▶ _What to work on_
Copy the lines from the start of the records through the line that contains "نمونه سوالات مصاحبه و گزینش (733, 2227)", both included, with the requests kept as they are. Multiply each coordinate in the answers by 0.75 and round it to a whole number, rounding halves up.

(Item-finding records)
────

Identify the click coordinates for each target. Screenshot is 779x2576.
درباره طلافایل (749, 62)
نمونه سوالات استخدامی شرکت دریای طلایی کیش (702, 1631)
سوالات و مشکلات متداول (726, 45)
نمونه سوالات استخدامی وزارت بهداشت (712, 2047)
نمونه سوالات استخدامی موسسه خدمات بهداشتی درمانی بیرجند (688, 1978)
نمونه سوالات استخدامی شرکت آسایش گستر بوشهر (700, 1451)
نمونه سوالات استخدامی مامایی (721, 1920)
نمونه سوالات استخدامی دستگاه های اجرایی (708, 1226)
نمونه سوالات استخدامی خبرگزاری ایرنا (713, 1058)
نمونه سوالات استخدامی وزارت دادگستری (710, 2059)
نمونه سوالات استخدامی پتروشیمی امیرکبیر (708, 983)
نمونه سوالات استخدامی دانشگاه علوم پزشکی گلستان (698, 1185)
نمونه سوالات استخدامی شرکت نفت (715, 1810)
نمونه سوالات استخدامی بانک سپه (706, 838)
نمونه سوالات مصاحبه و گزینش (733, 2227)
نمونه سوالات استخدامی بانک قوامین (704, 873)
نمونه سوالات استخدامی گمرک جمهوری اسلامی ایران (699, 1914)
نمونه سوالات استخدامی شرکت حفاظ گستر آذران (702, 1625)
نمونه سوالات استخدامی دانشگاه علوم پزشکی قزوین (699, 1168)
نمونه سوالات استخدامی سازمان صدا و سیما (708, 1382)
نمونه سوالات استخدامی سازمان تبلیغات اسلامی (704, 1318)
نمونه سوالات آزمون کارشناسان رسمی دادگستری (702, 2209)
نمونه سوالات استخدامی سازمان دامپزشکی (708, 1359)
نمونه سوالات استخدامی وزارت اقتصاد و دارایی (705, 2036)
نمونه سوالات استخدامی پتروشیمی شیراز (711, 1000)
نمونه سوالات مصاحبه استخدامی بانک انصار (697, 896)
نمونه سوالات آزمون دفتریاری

────

▶ _Completed task_
Identify the click coordinates for each target. Screenshot is 779x2576.
درباره طلافایل (562, 47)
نمونه سوالات استخدامی شرکت دریای طلایی کیش (527, 1223)
سوالات و مشکلات متداول (545, 34)
نمونه سوالات استخدامی وزارت بهداشت (534, 1535)
نمونه سوالات استخدامی موسسه خدمات بهداشتی درمانی بیرجند (516, 1484)
نمونه سوالات استخدامی شرکت آسایش گستر بوشهر (525, 1088)
نمونه سوالات استخدامی مامایی (541, 1440)
نمونه سوالات استخدامی دستگاه های اجرایی (531, 920)
نمونه سوالات استخدامی خبرگزاری ایرنا (535, 794)
نمونه سوالات استخدامی وزارت دادگستری (533, 1544)
نمونه سوالات استخدامی پتروشیمی امیرکبیر (531, 737)
نمونه سوالات استخدامی دانشگاه علوم پزشکی گلستان (524, 889)
نمونه سوالات استخدامی شرکت نفت (536, 1358)
نمونه سوالات استخدامی بانک سپه (530, 629)
نمونه سوالات مصاحبه و گزینش (550, 1670)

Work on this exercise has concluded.